**TEXT PROVIDED**
POST https://tts.api.nuance.com/api/v1/synthesize
The parameters for the synthesize
command are:
Name | In | Type | Description |
---|---|---|---|
Authorization | header | object | Mandatory. Authorization token as Bearer: token |
voice | body | voice | Mandatory. The voice to perform the synthesis. |
audio_params | body | audio_params | Output audio parameters, such as encoding and volume. Default is PCM audio at 22050 Hz. |
input | body | input | Mandatory. Input text to synthesize, tuning data, etc. |
event_params | body | event_params | Markers and other info to include in server events returned during synthesis. |
client_data | body | map<string,string> | Map of client-supplied key:value pairs to inject into the call log. |
user_id | body | string | Identifies a specific user within the application. |
Synthesize plain text (cURL example):
curl -H "Authorization: Bearer $MY_TOKEN" \
https://tts.api.nuance.com/api/v1/synthesize \
-d '{ "voice": { "name": "Evan", "model": "enhanced" }, "input": { "text": { "text": "This is a test. A very simple test."} } }'
For examples of the results, see Response to synthesize below.
voice (in synthesize)
In the synthesize command, this mandatory parameter specifies the voice to use for the synthesis operation. The other entries in the voice
parameter are not used for synthesis.
Name | Type | Description |
---|---|---|
name | string | Mandatory. The voice’s name, for example, Evan. |
model | string | Mandatory. The voice’s quality model, for example, enhanced or standard. (For backward compatibility, xpremium-high or xpremium are also accepted.) |
Mandatory voice parameters identify the voice to perform the synthesis:
{
"voice":{
"name":"Evan",
"model":"enhanced"

**GIVEN INFORMATION**
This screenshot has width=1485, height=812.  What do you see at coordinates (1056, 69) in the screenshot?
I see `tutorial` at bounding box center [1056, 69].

**GIVEN PROBLEM**
Please set down, word for word, the part of the synthesize API text starting with "In the synthesize" and going on through "used for synthesis.". Rely only on the synthesize API text, not on the listing.

**REPLY**
In the synthesize command, this mandatory parameter specifies the voice to use for the synthesis operation. The other entries in the voice
parameter are not used for synthesis.